July 04, 2005
Sunni clerics are urging their followers to stop boycotting electoral politics in the emerging pre-democracy that is Iraq. One analyst interviewed by the Washington Post, Iraqi political scientist Subhi Nawzen Tawfik, believes the announced Sunni decree could lead to a weakening of the resistance. First, some background.
Several Sunni Muslim clerics have prepared a decree calling on members of Iraq's disaffected Sunni Arab minority to vote in coming elections and participate in the writing of a new constitution, a prominent Sunni leader said Monday.
Adnan Dulaimi, who heads the Sunni Endowment, the government agency responsible for Sunni religious affairs, said the framers of the decree, or fatwa, would seek the support of other groups in the fractious Sunni community. If broadly embraced, Dulaimi and other Sunni leaders said Monday, the decree could pave the way to full political participation by a segment of Iraqi society that boycotted elections in January and has scant representation in the current government.
The push for the fatwa, together with formal approval by Iraq's National Assembly on Monday of the addition of 15 Sunnis to the committee writing the new constitution, suggested that slow and often contentious efforts to bring Sunni Arabs into the political sphere were beginning to bear fruit. The Shiite Muslim-led government of Prime Minister Ibrahim Jafari has encouraged Sunni Arabs to embrace politics and to abandon the deadly insurgency that Sunnis from Iraq and foreign countries have waged for nearly two years.
....The Sunni Arab leadership, traditionally more fractious than the Shiites, began moving away from rejection of politics and the new government in April, when the influential Association of Muslim Scholars supported a fatwa calling on Sunnis to reverse course and serve in Iraq's nascent security forces. The fatwa announced today by Dulaimi would call for Sunni participation in writing the constitution, a draft of which is to be written before Aug. 15; for all Iraqis to vote in the next election, which would be held Dec. 15 if the constitution is prepared on time and ratified in an October referendum; and for Sunnis to serve on the country's electoral commission.
The Muslim scholars' support for the new fatwa, while crucial, could prove elusive; the group has maintained that no Iraqi government can be considered legitimate unless U.S. and other foreign military forces leave the country, or at least set a deadline for doing so. Dulaimi said in an interview today that "we will contact the Association of Muslim Scholars and urge them to join the initiative, and we hope to reach a compromise that satisfies all."
On that deadline-for-leaving part, uh, we'd like to, really, but it's gonna take some time. And we clearly see the Sunnis blinking first, wanting a seat on the train that's leaving the station, with or without them. The deadline for U.S. departure from Iraq is pretty clear: when we decide that the Iraqi security forces we're training can stand on their own.

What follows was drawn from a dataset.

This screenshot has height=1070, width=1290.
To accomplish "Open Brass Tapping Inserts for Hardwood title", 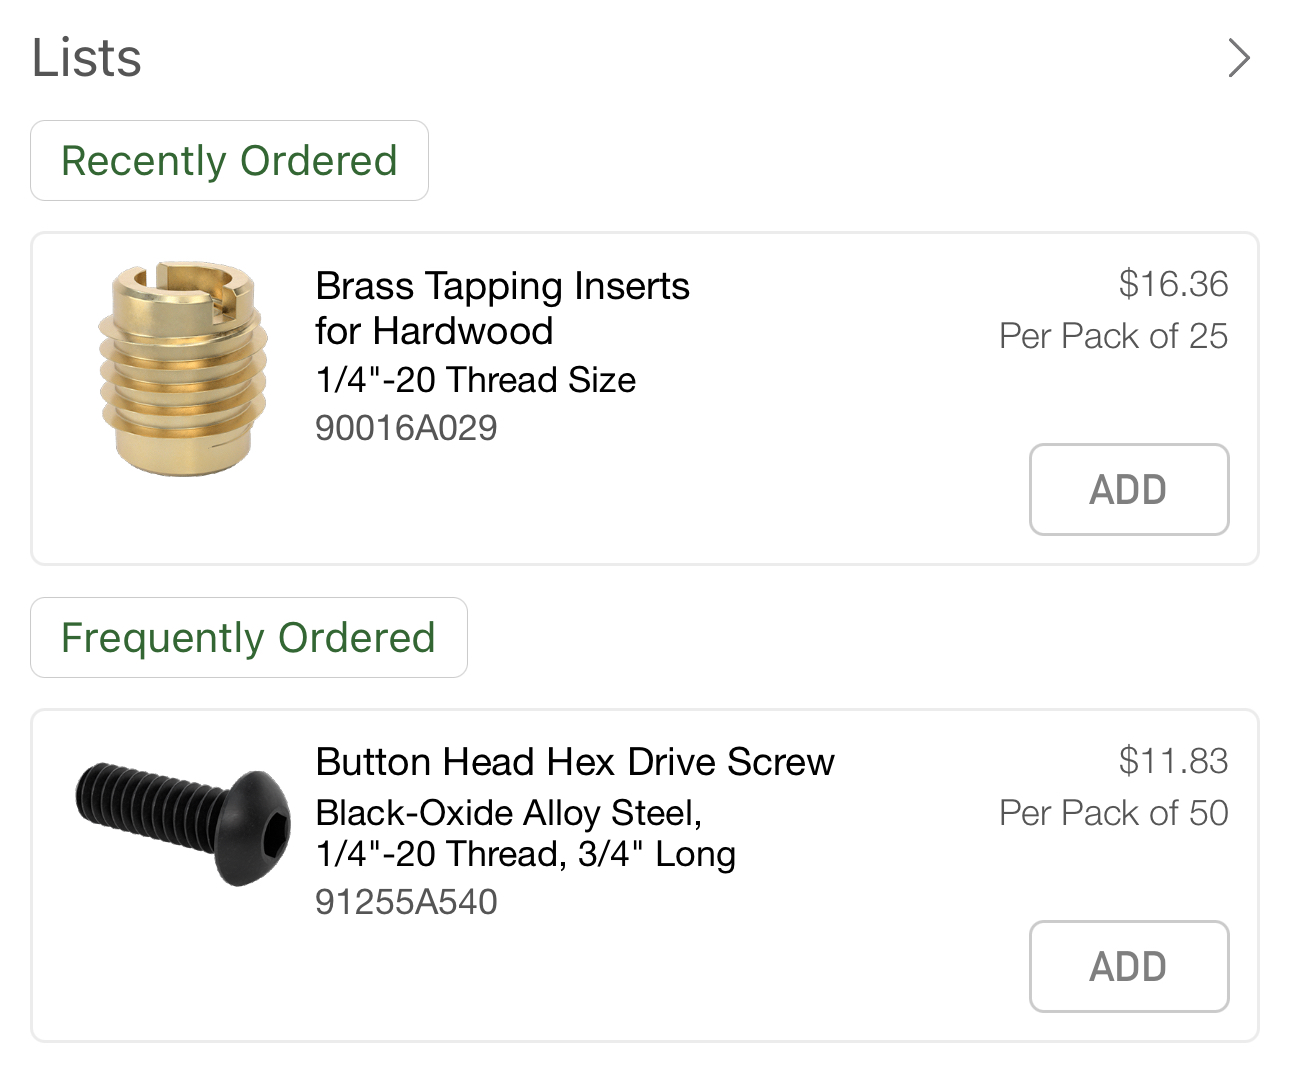I will [502, 308].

Another pivotal Sunni group, the Iraqi Islamic Party, immediately voiced support for the proposal. Noting that the party was among the first Sunni organizations to encourage voting in the next election, Tariq Hashimi, the party's secretary general, said that Sunnis' respect for religious leadership ensured that "if a fatwa is issued to urge people to participate, this will help to improve the legal and political situation of the elections and the constitution. It will also help to end the confusion in the Iraqi community. People are confused whether the constitution and elections are legitimate or not."
Subhi Nawzen Tawfik, a political science professor at the University of Baghdad's International Studies Center, called the initiative "a very important development." In addition to redressing the imbalance of political power brought on by the Sunnis' "strategic mistake" in staying away from the January election, he said, it would appeal to Sunni insurgents who took up arms because they believed the current political system was imposed on Iraq by foreign powers.
"There is no doubt that the Sunnis make up the core of the real, original resistance against occupation, a distinction which no one can dispute," Tawfik said. "Thus, when the head of the Sunni Endowment calls for serious Sunni participation, and makes an appeal for calming down the situation, his appeal will be heeded."
There will still be many large and bloody bumps in the road. The threat of ending up on the ash heap of history does that to people. But something terribly important and worthwhile is happening in Iraq, even though it doesn't conform to today's cut-and-dried notions of risk and reward. Our own nation's birthday today serves up an important reminder: freedom isn't free.